The fact that the beans are available dried in winter, along with my stash of winter squash, and corn that was frozen from summer, means local eating in winter, too. The hearty soup does include a smoked pork shank for flavor, but this is optional if you want a vegetarian soup. The three sisters also provide a good vegetarian protein balance without the need for meat here.
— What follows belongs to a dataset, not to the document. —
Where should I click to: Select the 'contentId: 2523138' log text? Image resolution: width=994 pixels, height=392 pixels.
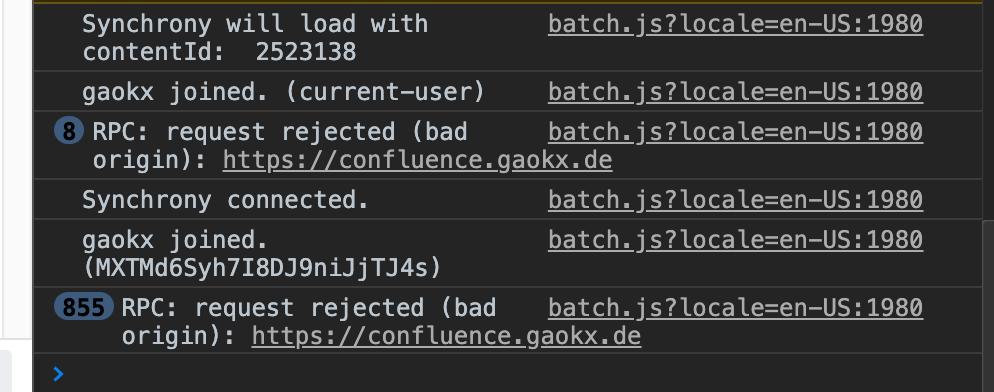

I use my handy, and rather large pressure cooker here. To do this without a pressure cooker, plan on a cooking time of two hours and 15 minutes. It makes a whole lot of soup. Plan on freezing some for an easy dinner in the future.

Three Sisters Soup

1/2 pumpkin, rind, seeds and stringy pulp removed, diced in 1/4 inch cubes
1 onion, diced
5 garlic cloves, minced
2 Tbs. olive oil
4 mild green chiles, poblano works well, seeded and diced
28 oz. tomatoes in juices
1-1/2 tsp. cumin
1 tsp. Ancho chile powder
1/2 tsp. cinnamon
64 oz. chicken or vegetable stock
1 lb. dried beans, soaked overnight, drained and rinsed (heirloom beans like anasazi or vaquero work best, kidney beans as a substitute).
1 smoked pork shank, optional
12 oz. frozen corn
1 bunch cilantro, chopped
salt and pepper to taste

Heat the olive oil over medium heat. Add the onion, green chiles, garlic, cumin, Ancho chile powder, and cinnamon to the pot and sweat for 10 minutes until the onion is translucent. Add the stock, tomatoes and juices, beans and the pumpkin cubes, and pork shank if using.

Bring to a boil, then reduce heat. Lock on the pressure cooker top, making sure it seals correctly. This will cook for 45 minutes. When done cooking, turn off burner and follow your pressure cooker manufacturer's directions to release the steam. When the cooker is ready to be opened, unlock the top and remove the pork shank to a cutting board.

Using tongs, pull the meat from the bone. Add meat back to the pot. Bring to a simmer. Add the frozen corn and simmer for about 10 minutes. Before serving, adjust the salt and pepper, mix in the cilantro, reserving some as a garnish. Freezes well. Makes about 14-16 servings.